*TEXT SHOWN*:
** BEGIN **

The academic study of theology aims to investigate and interpret the religious dimension of human experience.

Like philosophy, it studies what people believe about the nature of reality and why they hold those beliefs. Like sociology, it examines what people do in social groups and institutions to express their beliefs. Like psychology, it explores what motivates people to adopt a religious outlook on life. And like history, it studies the past as well as the present.

Students who take courses in theology can expect to learn more about the beliefs, values and practices of religious people around the world. Some courses center on a particular religious tradition (e.g., Roman Catholicism or Islam), while others trace a common theme across several traditions. Some courses examine the relation between religion and other realms of thought (science, philosophy, art, etc.), while others focus more on the private beliefs and practices of individuals.

Some courses look at religion in a more objective manner, while others encourage students to examine their own beliefs and the beliefs of people around them. But in the midst of all this diversity, one concern remains paramount: Students are challenged to think for themselves about the ultimate questions of life and to learn from others who have explored the same questions before them.

** END **

*EXERCISE SET*:
- 1) Copy the passage on the academic study of theology word for word, starting at the words "Like philosophy, it" and ending after "practices of individuals.".
- 2) Pick up the passage on the academic study of theology after its last sentence and keep writing it.

*DATA ROWS*:
** BEGIN **

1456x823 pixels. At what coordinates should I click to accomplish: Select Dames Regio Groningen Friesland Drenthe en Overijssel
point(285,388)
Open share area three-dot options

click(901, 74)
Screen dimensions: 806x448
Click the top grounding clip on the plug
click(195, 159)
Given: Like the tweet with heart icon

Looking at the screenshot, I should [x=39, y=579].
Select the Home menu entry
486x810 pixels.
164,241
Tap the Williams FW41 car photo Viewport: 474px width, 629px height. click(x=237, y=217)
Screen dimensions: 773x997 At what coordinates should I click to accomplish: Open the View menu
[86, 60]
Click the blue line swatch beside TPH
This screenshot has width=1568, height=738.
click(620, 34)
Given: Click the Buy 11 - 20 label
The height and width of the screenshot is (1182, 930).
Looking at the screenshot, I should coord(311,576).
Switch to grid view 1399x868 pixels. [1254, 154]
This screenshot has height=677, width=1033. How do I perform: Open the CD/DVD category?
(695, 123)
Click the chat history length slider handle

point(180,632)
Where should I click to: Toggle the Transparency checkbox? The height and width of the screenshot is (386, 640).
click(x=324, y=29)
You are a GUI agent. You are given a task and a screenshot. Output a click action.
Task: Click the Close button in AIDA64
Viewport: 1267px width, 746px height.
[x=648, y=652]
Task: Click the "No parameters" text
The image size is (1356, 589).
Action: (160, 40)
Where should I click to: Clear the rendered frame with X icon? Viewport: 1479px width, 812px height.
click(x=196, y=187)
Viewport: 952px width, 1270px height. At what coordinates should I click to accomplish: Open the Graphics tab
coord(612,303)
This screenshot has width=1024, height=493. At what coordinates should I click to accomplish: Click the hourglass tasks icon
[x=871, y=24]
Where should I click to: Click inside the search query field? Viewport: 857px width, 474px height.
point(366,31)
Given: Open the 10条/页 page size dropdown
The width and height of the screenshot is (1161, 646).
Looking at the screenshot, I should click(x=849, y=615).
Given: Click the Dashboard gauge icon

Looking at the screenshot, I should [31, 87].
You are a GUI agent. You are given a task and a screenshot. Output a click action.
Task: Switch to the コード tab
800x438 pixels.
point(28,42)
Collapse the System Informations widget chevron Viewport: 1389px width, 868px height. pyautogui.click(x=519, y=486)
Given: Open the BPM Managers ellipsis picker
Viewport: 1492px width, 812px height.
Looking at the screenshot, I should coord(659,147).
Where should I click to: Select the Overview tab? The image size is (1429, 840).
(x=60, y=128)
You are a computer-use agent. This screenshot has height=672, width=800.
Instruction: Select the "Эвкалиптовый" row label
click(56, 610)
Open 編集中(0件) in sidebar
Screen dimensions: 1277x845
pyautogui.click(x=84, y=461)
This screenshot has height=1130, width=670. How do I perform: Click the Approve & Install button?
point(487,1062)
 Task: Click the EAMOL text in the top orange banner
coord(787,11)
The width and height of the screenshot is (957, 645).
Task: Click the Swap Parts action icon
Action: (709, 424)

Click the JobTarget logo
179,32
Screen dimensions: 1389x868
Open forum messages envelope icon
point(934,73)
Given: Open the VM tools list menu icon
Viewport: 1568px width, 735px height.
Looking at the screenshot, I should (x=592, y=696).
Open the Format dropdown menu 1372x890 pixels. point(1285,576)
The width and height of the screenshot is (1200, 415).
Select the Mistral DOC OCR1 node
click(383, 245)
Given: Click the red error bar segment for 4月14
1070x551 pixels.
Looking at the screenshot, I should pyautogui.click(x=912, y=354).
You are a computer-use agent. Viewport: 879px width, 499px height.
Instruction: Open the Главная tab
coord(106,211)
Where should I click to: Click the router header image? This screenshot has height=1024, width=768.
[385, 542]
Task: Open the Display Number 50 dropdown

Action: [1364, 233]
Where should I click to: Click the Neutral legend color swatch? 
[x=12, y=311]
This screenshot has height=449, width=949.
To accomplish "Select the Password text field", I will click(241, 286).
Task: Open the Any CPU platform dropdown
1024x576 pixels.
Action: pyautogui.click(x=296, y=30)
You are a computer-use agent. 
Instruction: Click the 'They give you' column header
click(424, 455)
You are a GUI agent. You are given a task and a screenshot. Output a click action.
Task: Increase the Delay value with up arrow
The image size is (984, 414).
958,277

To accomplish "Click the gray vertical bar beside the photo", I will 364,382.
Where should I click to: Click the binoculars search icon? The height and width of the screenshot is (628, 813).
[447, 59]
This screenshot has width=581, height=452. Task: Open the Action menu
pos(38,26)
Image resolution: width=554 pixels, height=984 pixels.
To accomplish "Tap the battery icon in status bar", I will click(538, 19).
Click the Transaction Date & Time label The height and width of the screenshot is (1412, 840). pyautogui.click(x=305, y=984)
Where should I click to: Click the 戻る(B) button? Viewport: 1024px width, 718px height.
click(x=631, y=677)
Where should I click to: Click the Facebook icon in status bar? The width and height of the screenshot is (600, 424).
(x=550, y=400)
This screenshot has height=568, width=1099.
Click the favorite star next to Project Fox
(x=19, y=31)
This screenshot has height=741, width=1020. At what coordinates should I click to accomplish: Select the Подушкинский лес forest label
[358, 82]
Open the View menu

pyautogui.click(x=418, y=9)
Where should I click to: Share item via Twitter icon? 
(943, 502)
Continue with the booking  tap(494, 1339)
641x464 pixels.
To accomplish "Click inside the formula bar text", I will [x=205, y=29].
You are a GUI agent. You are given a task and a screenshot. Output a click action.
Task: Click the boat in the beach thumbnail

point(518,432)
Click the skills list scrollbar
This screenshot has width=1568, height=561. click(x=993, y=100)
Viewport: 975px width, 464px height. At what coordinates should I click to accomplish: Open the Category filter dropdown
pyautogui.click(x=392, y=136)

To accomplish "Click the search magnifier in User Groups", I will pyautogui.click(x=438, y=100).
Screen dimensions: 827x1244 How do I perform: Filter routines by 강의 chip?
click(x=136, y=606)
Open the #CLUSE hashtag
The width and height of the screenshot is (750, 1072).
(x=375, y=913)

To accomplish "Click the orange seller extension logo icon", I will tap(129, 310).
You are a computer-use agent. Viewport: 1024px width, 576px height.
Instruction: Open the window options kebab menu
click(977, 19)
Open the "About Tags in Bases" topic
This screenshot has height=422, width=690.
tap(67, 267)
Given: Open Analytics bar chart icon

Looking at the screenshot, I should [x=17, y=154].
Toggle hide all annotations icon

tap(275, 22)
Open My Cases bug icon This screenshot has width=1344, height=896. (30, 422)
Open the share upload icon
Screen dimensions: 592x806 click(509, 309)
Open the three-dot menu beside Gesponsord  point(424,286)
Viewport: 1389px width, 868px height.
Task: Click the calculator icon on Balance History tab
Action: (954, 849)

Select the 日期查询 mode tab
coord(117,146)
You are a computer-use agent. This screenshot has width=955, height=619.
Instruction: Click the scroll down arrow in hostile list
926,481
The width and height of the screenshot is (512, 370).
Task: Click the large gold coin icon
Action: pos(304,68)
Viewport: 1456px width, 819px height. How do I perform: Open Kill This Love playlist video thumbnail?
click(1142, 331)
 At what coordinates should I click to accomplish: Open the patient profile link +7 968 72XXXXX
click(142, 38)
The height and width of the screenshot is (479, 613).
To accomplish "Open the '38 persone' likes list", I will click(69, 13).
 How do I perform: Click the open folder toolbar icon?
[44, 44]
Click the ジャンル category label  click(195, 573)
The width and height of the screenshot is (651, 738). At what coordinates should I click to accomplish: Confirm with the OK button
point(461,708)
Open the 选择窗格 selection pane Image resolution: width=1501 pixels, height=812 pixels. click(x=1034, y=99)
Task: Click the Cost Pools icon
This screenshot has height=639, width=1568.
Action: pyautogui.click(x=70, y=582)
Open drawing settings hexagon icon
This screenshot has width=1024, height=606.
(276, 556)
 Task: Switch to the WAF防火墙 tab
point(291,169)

** END **

*ANSWERS TO THE PROBLEMS*:
- 1)
Like philosophy, it studies what people believe about the nature of reality and why they hold those beliefs. Like sociology, it examines what people do in social groups and institutions to express their beliefs. Like psychology, it explores what motivates people to adopt a religious outlook on life. And like history, it studies the past as well as the present.

Students who take courses in theology can expect to learn more about the beliefs, values and practices of religious people around the world. Some courses center on a particular religious tradition (e.g., Roman Catholicism or Islam), while others trace a common theme across several traditions. Some courses examine the relation between religion and other realms of thought (science, philosophy, art, etc.), while others focus more on the private beliefs and practices of individuals.

- 2)
Students who choose to major or minor in theology learn how to use a variety of methods and perspectives to explore and interpret human religious experience. They also enjoy a great deal of freedom inselecting the issues that they want to examine.

Taking courses in theology also gives students the opportunity to hone their skills in critical thinking and analysis, writing and oral communication.

Not everyone who majors in theology is preparing for graduate studies in theology or religion. A degree in theology can be useful in any career where critical thinking and sensitivity to human motivation is valued, such as social work, counseling, teaching, or law. Students may also opt to pursue theology as a second major to explore issues of personal interest alongside their primary major.